Prey availability and larval diet

Food availability included densities of each zooplankter obtained from both field and literature data. Zooplankton samples were taken using a 25 cm diameter Wisconsin type closing net (54 μm mesh) in Lake Gutiérrez, preserved in 2% formaldehyde and counted in a 5 ml Bogorov chamber under a stereomicroscope. Zooplankton densities were taken from Alonso (2001) and Alonso et al. (2004) for Morenito, Moreno East, and Moreno West lakes; and from Modenutti et al. (1993) for Lake Ezquerra. Both zooplankton and ichthyoplankton samples were taken at the same time in all lakes.
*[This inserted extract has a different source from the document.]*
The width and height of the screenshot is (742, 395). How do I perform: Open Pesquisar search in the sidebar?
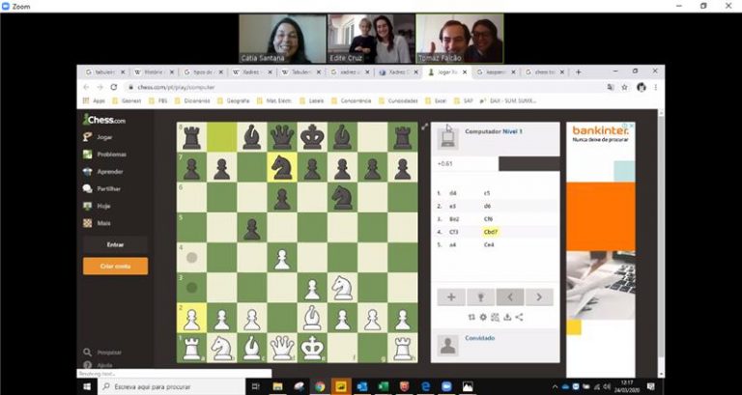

The development of the stomach in G. maculatus takes place at the end of the metamorphic phase (McDowall, 1968). Therefore, the whole gut of a subsample of larvae (n = 667) was dissected and the food contents examined microscopically. Prey was identified to the lowest taxon possible. Larvae with empty guts were not included in the analysis. In each food category, the prey items were counted. Diet composition for each taxon was expressed as percentage of the total number of all prey items in each individual gut (Wallace, 1981). Angular transformation was applied to normalize the data before analysis. Correlation between prey availability and empty guts, as well as the number of prey eaten, was seasonally assessed using Pearson’s coefficient. Correlations between diet parameters within and among populations were investigated using the Pearson’s or the non-parametric Spearman’s coefficient.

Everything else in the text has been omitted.